Chess Columns on Huffington Post

     GM Lubosh Kavalek has some very fine articles on the Huffington Post. The name Kavalek may not mean much to a lot of today’s players who are ignorant of chess history of the great players og yesteryear, but at one time Kavalek, a Czech-American, was a world-class player.
     Kavalek won two Czechoslovak and three U.S. championships, and at one time was rated among the world’s top 10 players. He was inducted into the World Chess Hall of Fame in 2001.

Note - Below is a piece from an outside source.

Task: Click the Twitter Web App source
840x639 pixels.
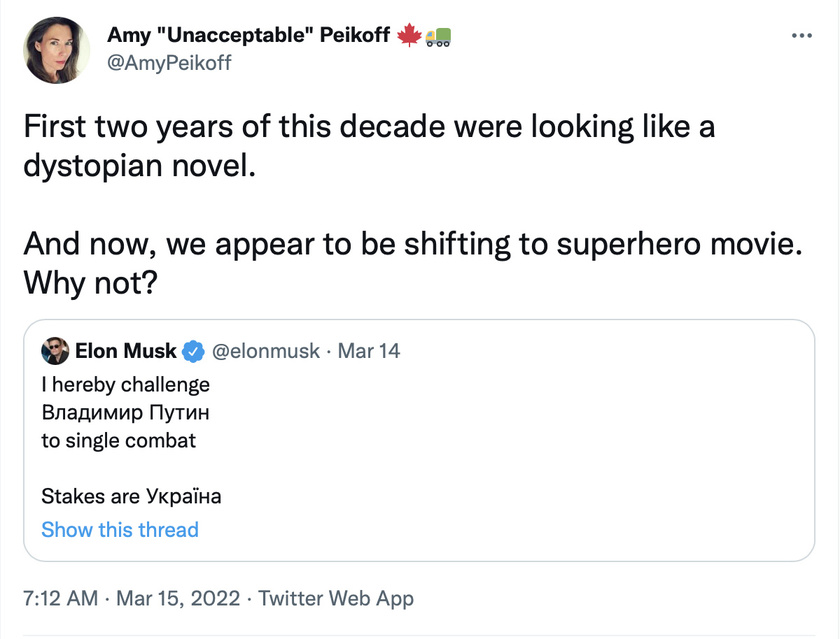Action: 336,598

     Kavalek was born in Prague, Czechoslovakia. He studied communication and journalism at Charles University. He won the championship of Czechoslovakia in 1962 and 1968. When Soviet tanks rolled into Prague in August 1968, Kavalek was playing in the Akiba Rubinstein Memorial in Poland, in which he finished second. Kavalek, who had always hated Communism, decided to defect to the West rather than return to Soviet-dominated Czechoslovakia. He bought several crates of vodka with his winnings, used them to bribe the border guards, and drove to West Germany.

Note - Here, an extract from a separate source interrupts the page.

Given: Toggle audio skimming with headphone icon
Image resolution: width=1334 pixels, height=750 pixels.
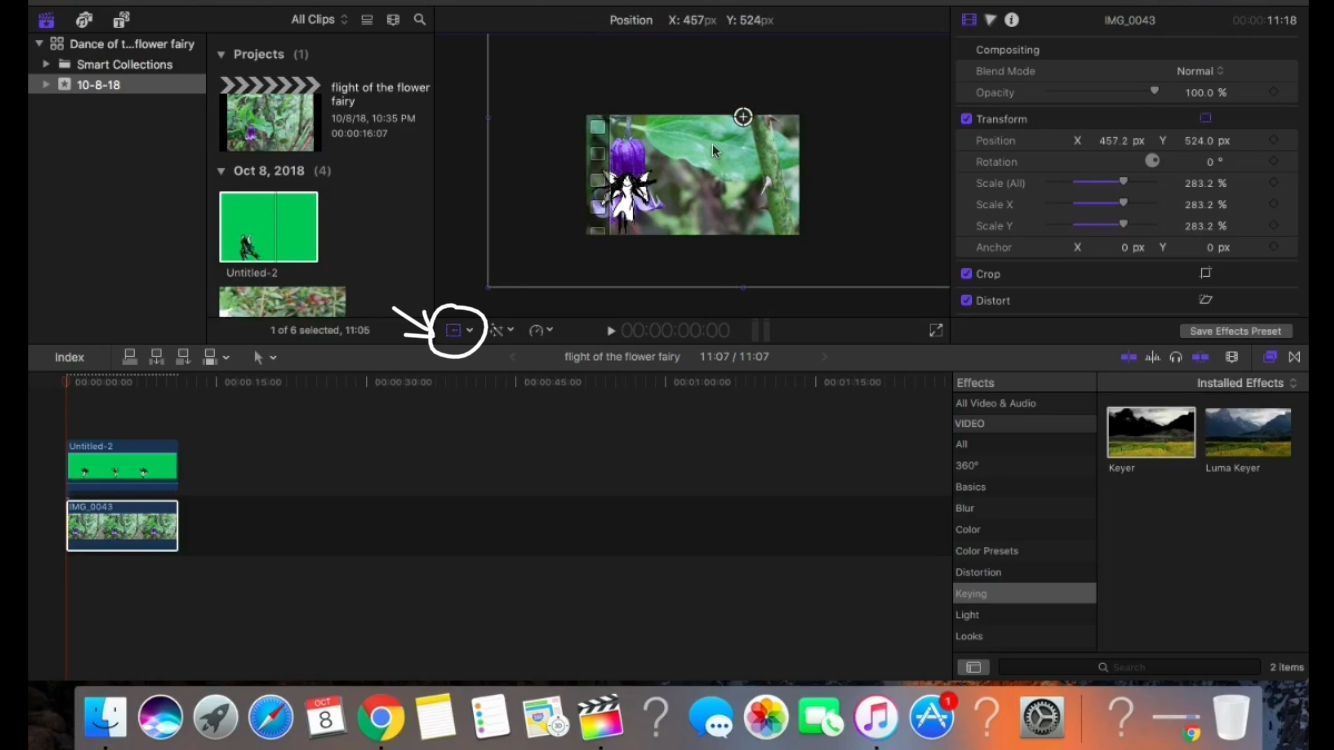Looking at the screenshot, I should (x=1176, y=356).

     In 1970, on the way to the United States, Kavalek won a strong tournament in Caracas. He played the first half under the Czechoslovakian flag, the second half under the American flag. He represented the United States before officially setting foot in his new adopted country.
     Kavalek moved to Washington, D.C., studied Slavic literature at George Washington University and worked at Voice of America. In 1973 he became a full-time chess professional. He later became a United States citizen and now lives in Reston, Virginia.

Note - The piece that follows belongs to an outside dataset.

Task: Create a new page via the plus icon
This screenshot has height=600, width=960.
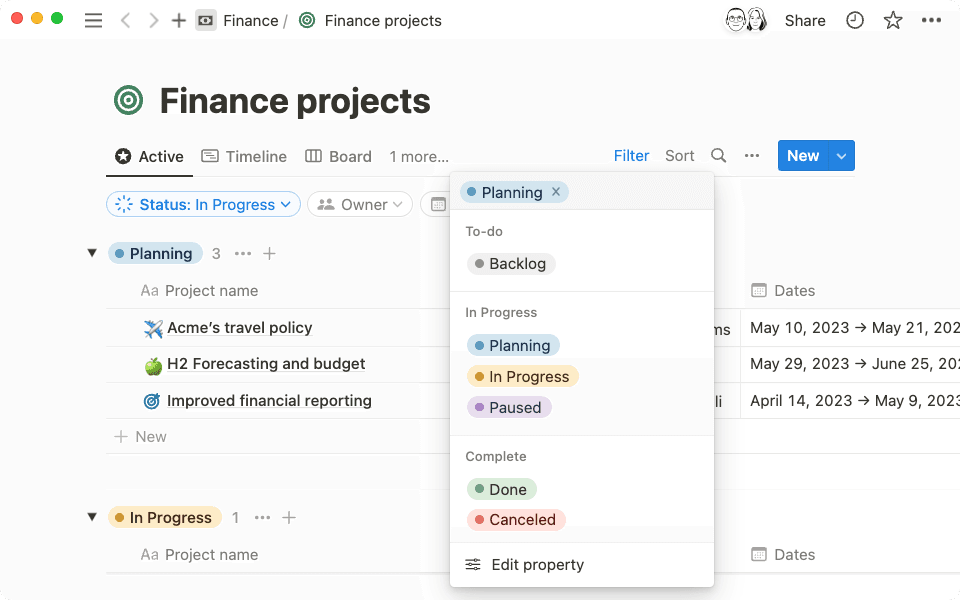Action: click(178, 20)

     Kavalek finished third at the 1966 The Hague European Zonal (Gligorić 12.5/16, Bilek 12, Kavalek 11.5) and qualified for the 1967 Interzonal in Sousse, where he was one of the three players to draw with Bobby Fischer. In the Manila Interzonal in 1976, Kavalek finished seventh. He also qualified for the 1979 and 1987 Interzonals.

1 comment:

  1. Lubomir's interesting draw with Fischer http://www.chessgames.com/perl/chessgame?gid=1044633. A camera flash went off during the game and it is said that this brought about Fischer's aversion to camera's.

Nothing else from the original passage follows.